The metabolic status modulates the effect of metformin on the antimullerian hormone-androgens-insulin interplay in obese women with polycystic ovary syndrome.
Ключови думи
Резюме
BACKGROUND
In the adult ovary, antimullerian hormone (AMH) is produced by the granulosa cells of preantral and small antral follicles and negatively regulates folliculogenesis. AMH is overproduced in the polycystic ovary and was recently proposed to play a role in the ovulatory dysfunction of polycystic ovary syndrome (PCOS).
OBJECTIVE
The aim of the study was to investigate the effects of metformin administration on AMH levels in relation with the clinical and endocrine-metabolic parameters in obese women with PCOS.
METHODS
We conducted a pilot prospective study in an academic research environment.
METHODS
We studied 28 obese PCOS women.
METHODS
We performed ultrasonographic pelvic exams, hirsutism score evaluation, hormonal profile assays, oral glucose tolerance test, euglycemic hyperinsulinemic clamp, and lipid profile at baseline and after 6 months of metformin treatment (850 mg twice a day orally).
METHODS
We measured AMH, hormonal assays, ultrasound aspect of the ovaries, and indexes of glucose and insulin metabolism.
RESULTS
Insulin secretion and body mass index significantly decreased after treatment. Almost 70% of subjects experienced an amelioration of menstrual irregularities. Mean androstenedione, testosterone, and 17-hydroxyprogesterone levels and hirsutism score were significantly improved by metformin. However, no significant changes in AMH levels occurred.

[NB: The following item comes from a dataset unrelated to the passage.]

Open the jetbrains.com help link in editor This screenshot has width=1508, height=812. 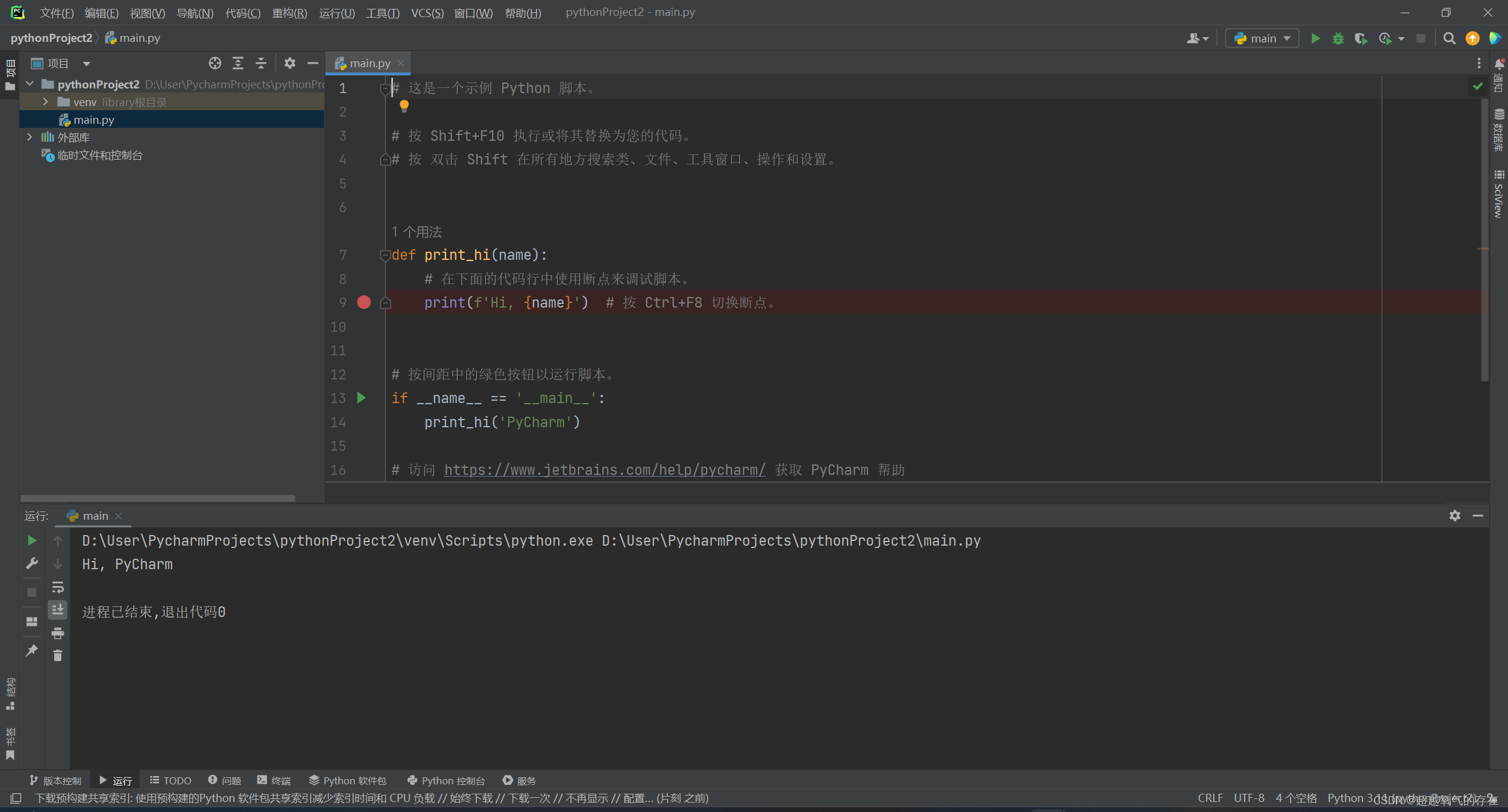coord(605,470)
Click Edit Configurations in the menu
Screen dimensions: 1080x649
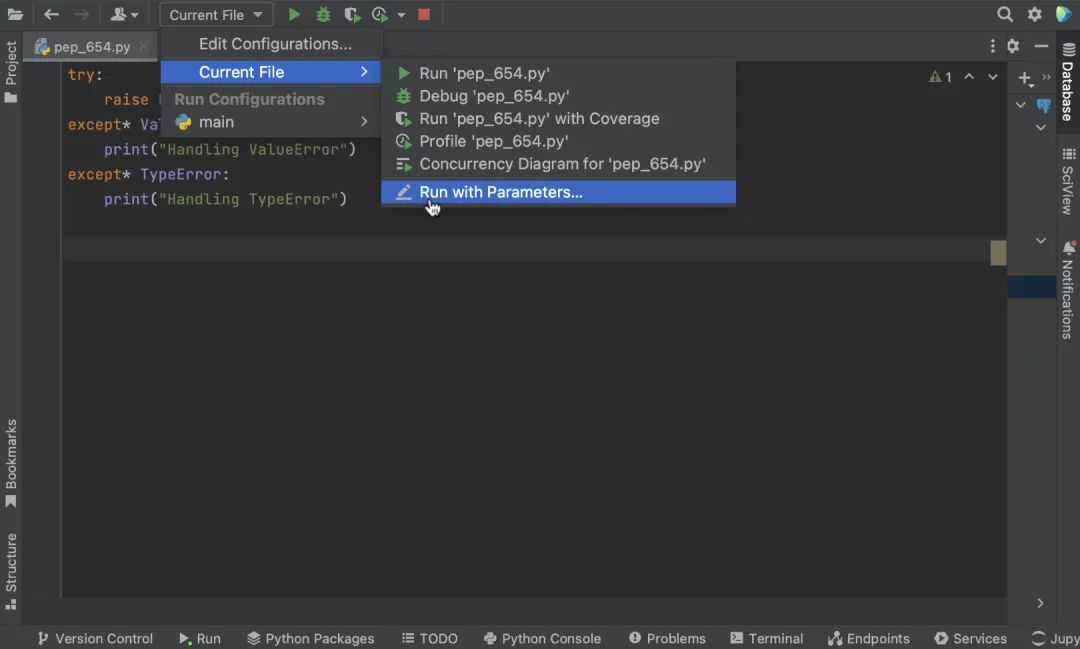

Data were further analyzed after dividing patients on the basis of pretreatment insulinemic response to the oral glucose tolerance test; metformin was effective in reducing insulin secretion, AMH levels, and, interestingly, ovarian volume exclusively in PCOS patients with hyperinsulinism; none of these changes occurred in the normoinsulinemic group.
CONCLUSIONS
Metformin differentially affects the interplay between insulin and the ovarian function in obese PCOS women; the presence of hyperinsulinemia seems to be predictive of the efficacy of the treatment.